L’ancien chef du Mossad accuse Israël d’apartheid
Un ancien chef du Mossad qui parle d’apartheid, et c’est un tabou qui tombe en Israël. Les conséquences peuvent être nombreuses, et notamment remettre la question palestinienne dans le débat en Israël d’où elle avait largement disparu.
Tamir Pardo, chef du Mossad de 2011 à 2016, a estimé que le traitement des Palestiniens était comparable à l’apartheid, le système de racisme institutionnalisé qui a sévi en Afrique du Sud jusqu’en 1994. « Un territoire dans lequel deux peuples sont régis par deux systèmes juridiques séparés, c’est un état d’apartheid », a-t-il dit.
Il n’y a pas si longtemps, quiconque employait le mot « apartheid » pour décrire la situation dans les territoires palestiniens risquait l’accusation d’antisémitisme. Hier, c’est un ancien patron du Mossad, le service de renseignement israélien, qui a lancé l’accusation, rejoignant une petite liste de personnalités de l’État hébreu qui ont sauté le pas.
Le tabou saute progressivement en Israël même en raison des outrances de l’extrême droite, partie intégrante de la coalition au pouvoir.
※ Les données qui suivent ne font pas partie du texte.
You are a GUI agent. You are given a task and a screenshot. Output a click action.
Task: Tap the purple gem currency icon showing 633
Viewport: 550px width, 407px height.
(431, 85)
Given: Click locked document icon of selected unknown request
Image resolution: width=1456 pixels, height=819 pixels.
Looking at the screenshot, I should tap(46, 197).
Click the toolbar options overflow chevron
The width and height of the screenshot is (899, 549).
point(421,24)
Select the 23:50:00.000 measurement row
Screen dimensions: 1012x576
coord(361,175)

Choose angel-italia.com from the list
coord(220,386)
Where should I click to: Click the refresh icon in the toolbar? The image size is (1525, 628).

C’est le reflet de la bataille politique exacerbée qui se déroule entre « deux » Israël que tout sépare. La situation dans les territoires palestiniens était restée largement à l’écart de ces débats : ce n’est plus le cas.
Cet ancien chef du Mossad et d’autres anciens responsables militaires ou politiques se sont décidés à franchir le pas de cette qualification infâmante en raison de la radicalisation de la politique de la coalition de Benyamin Netanyahou au pouvoir.
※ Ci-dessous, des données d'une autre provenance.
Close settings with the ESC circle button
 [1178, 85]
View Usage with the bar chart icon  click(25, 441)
La goutte d’eau a sans doute été une scène qui a choqué à la télévision israélienne : Itamar Ben Gvir, ministre de la Sécurité intérieure, un dirigeant d’extrême droite qui habite dans la colonie juive de Kiryat Arba, à côté d’Hébron, en Cisjordanie, était interviewé par un journaliste arabe israélien. Le ministre a déclaré en s’adressant au journaliste : « je suis désolé Mohammed, mon droit, celui de ma femme et de mes enfants de circuler en Judée et Samarie est plus important que le droit des Arabes à la liberté de circulation ». S’il fallait donner une définition de l’apartheid, le ministre l’a fournie lui-même.
Benjamin Pogrund, un Israélien d’origine sud-africaine, qui fut engagé contre l’apartheid dans sa jeunesse, a témoigné dans la presse de son changement d’opinion. Il avait écrit un livre en 2014 pour contester la qualification d’apartheid ; aujourd’hui, il estime que dans les territoires, Israël prend la direction de l’Afrique du Sud il y a 75 ans.
Les conséquences de ce tournant peuvent être sérieuses, car l’apartheid sud-africain avait été combattu par des sanctions internationales ; aujourd’hui, les partisans de sanctions contre Israël sont minoritaires, mais pourraient s’appuyer sur cette qualification désormais admise à l’intérieur d’Israël, pour se faire entendre.
Mais surtout, la fin de ce tabou remet la question palestinienne dans le débat. La société israélienne a longtemps fermé les yeux sur ce qui se passait dans les territoires, mais ce n’est plus possible avec l’agenda radical de la coalition au pouvoir.
D’ailleurs, l’autre propos de l’ancien chef du Mossad qui a fait sursauter, c’est son estimation que la question palestinienne est plus urgente pour Israël que la menace du nucléaire iranien. Ça fait bien longtemps que quelqu’un de son calibre n’a pas été aussi carré, signe de la rupture provoquée en quelques mois par le premier ministre Netanyahou et ses alliés.